Who invited the sycophants?

There were a few types of people that went to hear Julia Gillard speak in Melbourne last week: your student feminists who are members of Young UN Women, the 50-something women who started out the same way but have since bought in Carlton North and now vote Green, clean-cut boys who wear glasses and ‘get’ gender stuff, and, of course, the Labor party faithful. Looking around the opulent room, I wondered where the ‘little people’ were. Would the folk Labor claim to understand and stand up for be given their chance to take the floor and ask the tough questions?

The answer was no. They would not be amongst the audience gathered in the sumptuous gilt and carpets of Melbourne Town Hall on Tuesday night. I doubt they were sitting in the surrounds of the Sydney Opera House the night before. Because, let’s face it, what woman on Newstart could shell out 45 bucks for a ticket to come and hear Ms Gillard tell her the reason she got kicked off the single parent pension is because our former Prime Minister believes in the dignity of hard work. Asylum seekers on bridging visas were also out of luck. When you’re not allowed to work until you’re considered a legit refugee, tickets to public forums are not really an option.

Perhaps having these people in the audience would have made the event too uncomfortable for everyone who was there anyway. The educated, middle class, overwhelmingly white audience members were Julia acolytes. They leaped to their feet when she entered the room, raising their hands over their heads and clapping while Katy Perry played in the background, cheering on the woman they felt had been wronged by the twin machinery of politics and mass media. They were, unquestionably, on Julia’s side and they were not there to have their progressive idol held up to the light. But what ‘side’ were they really on?

Was it the side that forced single mothers on to the poverty line by shifting them on to a lower Centrelink payment virtually overnight? Or the side that had continued the ghastly Northern Territory Intervention that the Howard Government started? Or perhaps it was the side that did not see any way to make room for asylum seekers to settle in our prosperous country.

In fact, it was all of these and together they form a significant part of Julia Gillard’s political make-up. They sit alongside Ms Gillard’s other policies and beliefs in an implausible arrangement that is presented as the well-reasoned arguments of a progressive woman who cares about the little people. On Tuesday night in Melbourne, her supporters appeared to accept this explanation without question. While she was Prime Minister, it was this disingenuous public persona that drove voters towards the Greens, seeking ‘true’ progressive politicians. Did anyone in the audience on Tuesday vote Greens for that very reason? Most likely. But on this particular night, they were willing to forgive and forget all of Julia’s sins and shower her with the treatment worthy of a progressive martyr.

The people who had borne the brunt of the Gillard Government’s move to the Right were noticeably absent in a crowd of self-declared believers, craning their heads to catch every word, clap with approval and raucously laugh at Julia’s in-jokes. Anne Summers was (unsurprisingly) soft. She was there to ensure a progressive sanctuary for Julia and the starry-eyed audience dutifully played their part, willfully buying the heartfelt justifications for frankly regressive policies that almost everyone around me disagreed with.

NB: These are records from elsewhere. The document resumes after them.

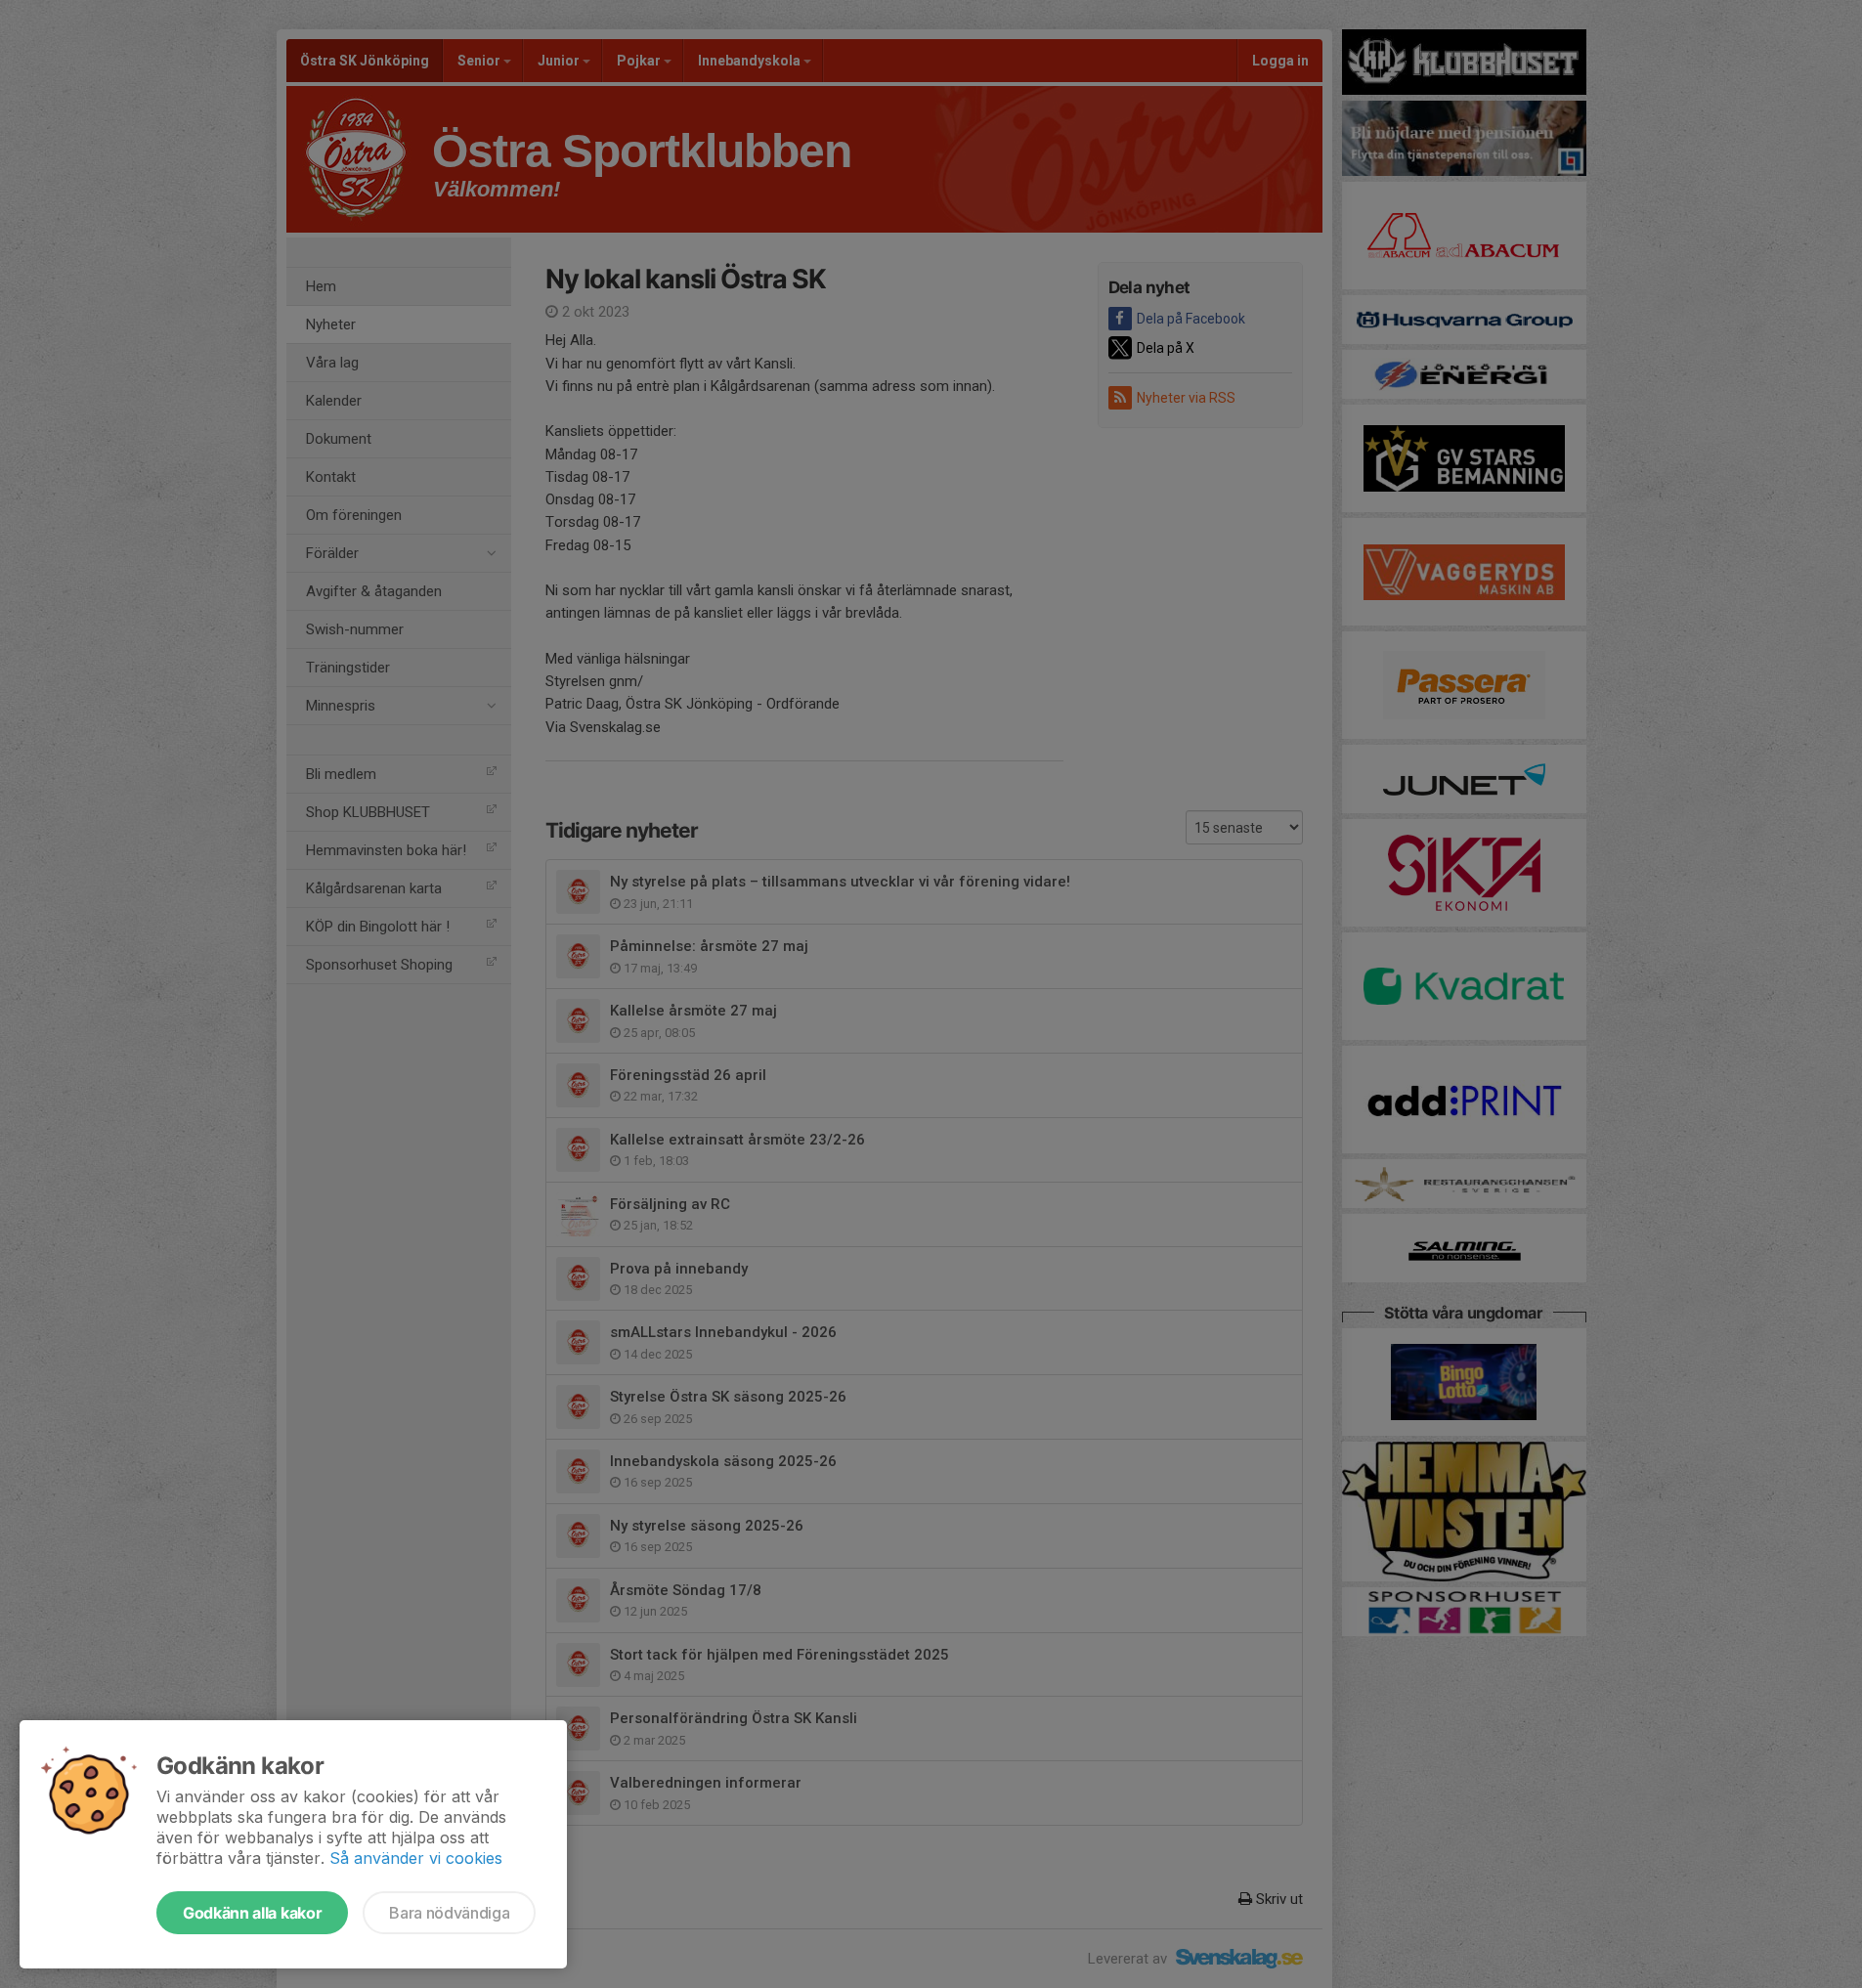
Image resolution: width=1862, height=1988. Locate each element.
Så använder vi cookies (415, 1858)
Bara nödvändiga (449, 1913)
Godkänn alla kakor (252, 1913)
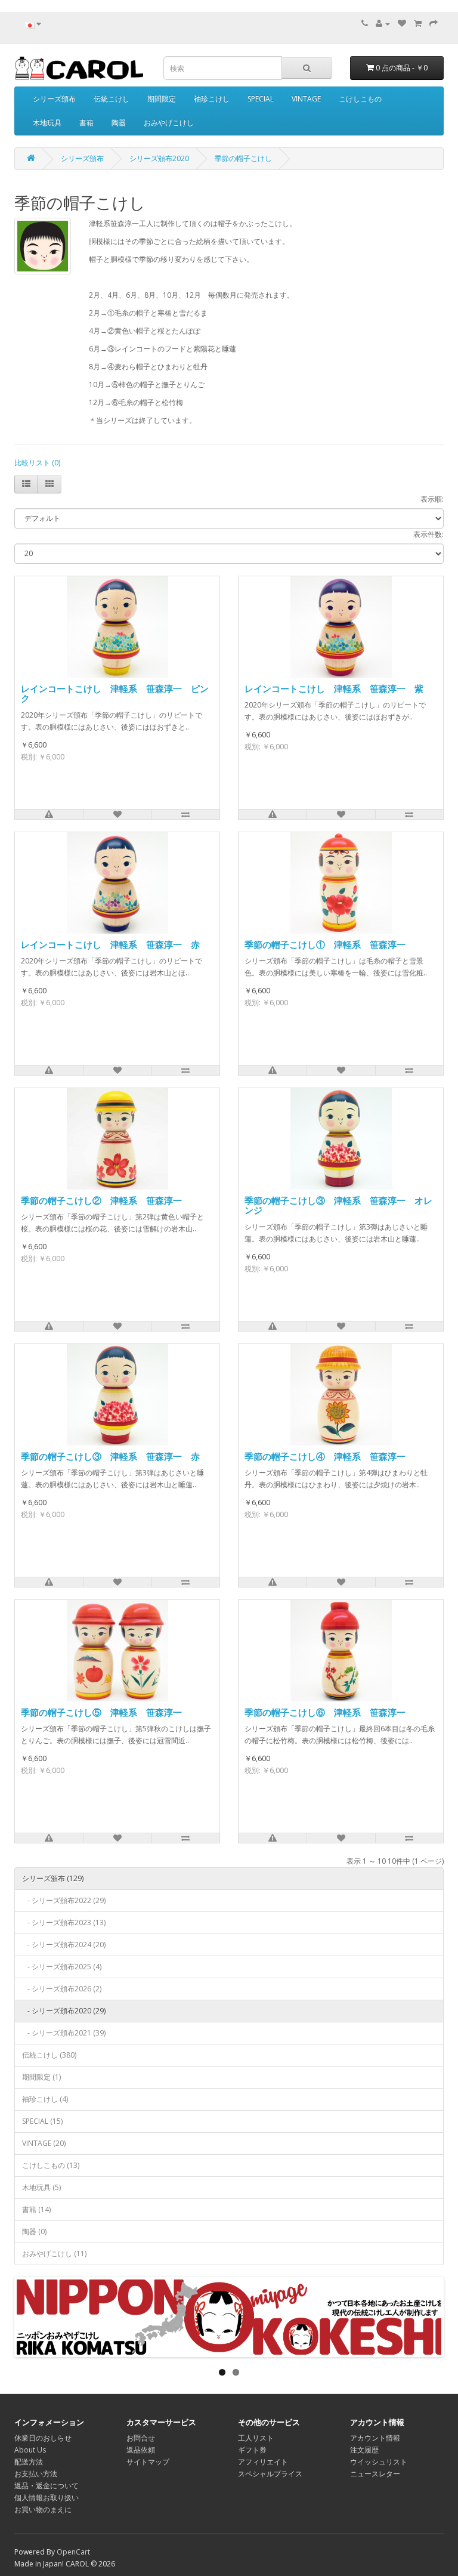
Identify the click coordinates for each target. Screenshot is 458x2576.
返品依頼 (140, 2450)
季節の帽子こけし (243, 158)
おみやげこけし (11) (54, 2253)
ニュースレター (375, 2474)
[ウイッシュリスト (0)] (402, 23)
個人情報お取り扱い (46, 2497)
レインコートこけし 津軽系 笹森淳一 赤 (110, 944)
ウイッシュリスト (378, 2462)
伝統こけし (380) (49, 2055)
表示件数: (428, 534)
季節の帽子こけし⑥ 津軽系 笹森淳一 (325, 1712)
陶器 (119, 123)
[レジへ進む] (433, 23)
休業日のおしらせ (43, 2438)
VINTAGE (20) (44, 2143)
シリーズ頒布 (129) (52, 1878)
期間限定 (161, 99)
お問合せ (140, 2438)
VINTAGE (306, 99)
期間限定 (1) (41, 2077)
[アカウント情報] (383, 23)
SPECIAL (260, 99)
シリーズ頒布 (54, 99)
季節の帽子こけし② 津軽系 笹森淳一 (101, 1200)
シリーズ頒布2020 (159, 158)
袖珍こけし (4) (45, 2099)
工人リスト (256, 2438)
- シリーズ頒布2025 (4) (61, 1967)
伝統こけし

The tough questions were not a part of the dialogue Labor voters wanted to have with and about Julia Gillard, now that she is a former holder of public office. It was not a part of Julia Gillard the person that her supporters wanted to accept. However, just as most progressive-leaning people like to point out the admirable DisabilityCare, Gonski reforms and carbon tax implemented by JG, they cannot sidestep the unsettling reality that their first female prime minister was not, by default, a saint of minority groups and in fact did quite a few things that left these people worse off. The total picture is one of a flawed yet savvy leader, a political animal who knew the game and the risks involved, and gambled on the silence of the groups her policies were most disastrous for.

Those who flocked to hear Julia Gillard speak and hang off her every word were reenacting the Labor Party’s self-imposed tunnel vision, where merely repeating the mantra of ‘people’s party’ has replaced the activity of being a party about people, especially those on the margins who can’t speak up for themselves. Progressive is now just a way of saying you hate Tony Abbott and the mainstream media but you haven’t really got a clue about what happens to the people languishing in offshore detention without a visa, or the thousands that are still on the poverty line after 6 disappointing years of ‘socially conscious’ government.

Instead of getting caught up in self-evident discussions about the injustices faced by female politicians, the left-leaning public must face up to the true injustices that are being lived, every day, by people who were not in that room with Julia Gillard last week and probably never will be, such is the lot that they have been left with. Serious inequities are on the horizon for Australia. The left needs to emerge from the twilight zone if is going to remain relevant.